Vaughn Hill (also known as Vaughan Hill or the Vaughn Hills) is a 637 ft hill in northwestern Bolton, Massachusetts, and the site of a 187 acre wooded conservation area containing hiking trails and wetlands near the border with Harvard, Massachusetts. It is one of the largest parcels of conservation land in the town.

==Description==
The North Peak of the Vaughn Hills is one of the highest peaks between Boston and Mount Wachusett and the second highest in Bolton after Wattaquadock Hill. The South Peak is located on private land. There are many hiking trails near pine forests, streams, and ponds with beaver dams.
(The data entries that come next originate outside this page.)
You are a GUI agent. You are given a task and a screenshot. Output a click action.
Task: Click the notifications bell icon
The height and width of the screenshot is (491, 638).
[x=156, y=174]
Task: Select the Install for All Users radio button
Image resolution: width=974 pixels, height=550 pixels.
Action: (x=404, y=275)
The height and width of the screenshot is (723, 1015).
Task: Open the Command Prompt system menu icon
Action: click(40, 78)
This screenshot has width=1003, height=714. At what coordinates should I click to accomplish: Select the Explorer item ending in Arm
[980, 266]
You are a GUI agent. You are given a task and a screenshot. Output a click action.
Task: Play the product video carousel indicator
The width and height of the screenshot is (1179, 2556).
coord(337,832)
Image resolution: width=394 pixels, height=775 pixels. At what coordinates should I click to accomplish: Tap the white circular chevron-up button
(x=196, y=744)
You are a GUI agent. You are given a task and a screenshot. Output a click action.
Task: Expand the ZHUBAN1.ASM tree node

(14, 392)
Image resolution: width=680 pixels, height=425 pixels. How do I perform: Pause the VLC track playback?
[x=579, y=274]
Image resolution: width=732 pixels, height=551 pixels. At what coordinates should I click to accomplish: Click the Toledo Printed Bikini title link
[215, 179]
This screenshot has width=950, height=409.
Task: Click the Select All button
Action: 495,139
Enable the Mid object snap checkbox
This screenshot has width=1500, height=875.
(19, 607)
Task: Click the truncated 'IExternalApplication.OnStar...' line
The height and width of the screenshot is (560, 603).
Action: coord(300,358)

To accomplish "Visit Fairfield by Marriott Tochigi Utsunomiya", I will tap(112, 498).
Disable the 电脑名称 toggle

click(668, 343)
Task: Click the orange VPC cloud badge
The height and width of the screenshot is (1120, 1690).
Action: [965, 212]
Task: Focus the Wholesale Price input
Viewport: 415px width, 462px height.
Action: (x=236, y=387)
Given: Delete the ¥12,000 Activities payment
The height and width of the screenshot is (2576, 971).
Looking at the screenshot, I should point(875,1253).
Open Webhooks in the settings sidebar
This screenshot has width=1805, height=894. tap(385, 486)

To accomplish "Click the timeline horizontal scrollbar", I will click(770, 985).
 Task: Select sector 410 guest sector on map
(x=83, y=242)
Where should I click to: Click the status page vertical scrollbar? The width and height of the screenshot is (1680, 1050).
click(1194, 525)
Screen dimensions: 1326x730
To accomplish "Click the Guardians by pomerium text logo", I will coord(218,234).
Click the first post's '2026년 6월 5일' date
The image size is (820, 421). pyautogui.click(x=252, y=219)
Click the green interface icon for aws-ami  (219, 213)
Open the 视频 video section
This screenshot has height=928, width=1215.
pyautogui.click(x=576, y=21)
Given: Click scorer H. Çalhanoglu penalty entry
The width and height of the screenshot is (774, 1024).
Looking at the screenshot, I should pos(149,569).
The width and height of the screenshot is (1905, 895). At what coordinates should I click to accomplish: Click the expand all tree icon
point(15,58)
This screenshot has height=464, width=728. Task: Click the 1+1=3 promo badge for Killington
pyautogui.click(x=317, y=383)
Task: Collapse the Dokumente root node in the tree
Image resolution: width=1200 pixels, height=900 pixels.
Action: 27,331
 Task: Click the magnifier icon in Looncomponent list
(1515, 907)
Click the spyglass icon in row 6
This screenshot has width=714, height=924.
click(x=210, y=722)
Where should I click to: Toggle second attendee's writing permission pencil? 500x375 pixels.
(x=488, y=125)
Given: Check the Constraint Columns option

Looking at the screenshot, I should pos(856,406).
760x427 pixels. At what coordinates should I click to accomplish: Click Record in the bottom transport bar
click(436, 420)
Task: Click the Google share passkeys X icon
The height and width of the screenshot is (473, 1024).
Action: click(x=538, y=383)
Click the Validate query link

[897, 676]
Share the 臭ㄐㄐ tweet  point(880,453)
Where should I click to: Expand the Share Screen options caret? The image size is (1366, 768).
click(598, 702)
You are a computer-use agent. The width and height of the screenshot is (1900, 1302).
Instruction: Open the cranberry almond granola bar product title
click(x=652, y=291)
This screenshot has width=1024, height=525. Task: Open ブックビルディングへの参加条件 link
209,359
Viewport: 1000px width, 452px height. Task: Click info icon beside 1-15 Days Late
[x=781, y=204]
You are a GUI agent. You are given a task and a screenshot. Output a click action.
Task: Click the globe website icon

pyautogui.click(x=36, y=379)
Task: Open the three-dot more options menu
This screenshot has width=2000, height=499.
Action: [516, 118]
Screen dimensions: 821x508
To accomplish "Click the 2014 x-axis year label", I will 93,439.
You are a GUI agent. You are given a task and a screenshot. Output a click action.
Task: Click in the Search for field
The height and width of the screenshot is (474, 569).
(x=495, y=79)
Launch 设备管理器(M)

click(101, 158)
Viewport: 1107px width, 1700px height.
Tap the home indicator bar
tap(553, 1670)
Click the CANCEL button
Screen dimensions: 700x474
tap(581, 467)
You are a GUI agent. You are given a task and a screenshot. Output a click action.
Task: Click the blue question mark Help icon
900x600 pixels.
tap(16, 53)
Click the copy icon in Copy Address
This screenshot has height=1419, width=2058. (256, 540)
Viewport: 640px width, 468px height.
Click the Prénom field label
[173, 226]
There are four entrances to the conservation area, and the Woodside Drive and Vaughn Hill Road entrances have parking.

==History==
Nineteenth century historian Henry S. Nourse "believed the name to be of Indian origin" because the hill "was first known to early settlers as Van's or Vahan's hill, and as no white man of that name appears here, or even in the bay towns, as an early settler," the name likely predates the colonial era settlement. Prior to 1720 John Houghton and his son, Jonas Houghton (1660–1723) were early residents of Vaughn's Hill, when it was known as Vans Hill. For at least much of the remaining eighteenth century, it was known as Van's Hill. In the twentieth century geologists surveyed the hill and named the mineral formations, the Vaughn Hill formation or conglomerate. In 1990 and 2001 the town of Bolton acquired public conservation land on the hill.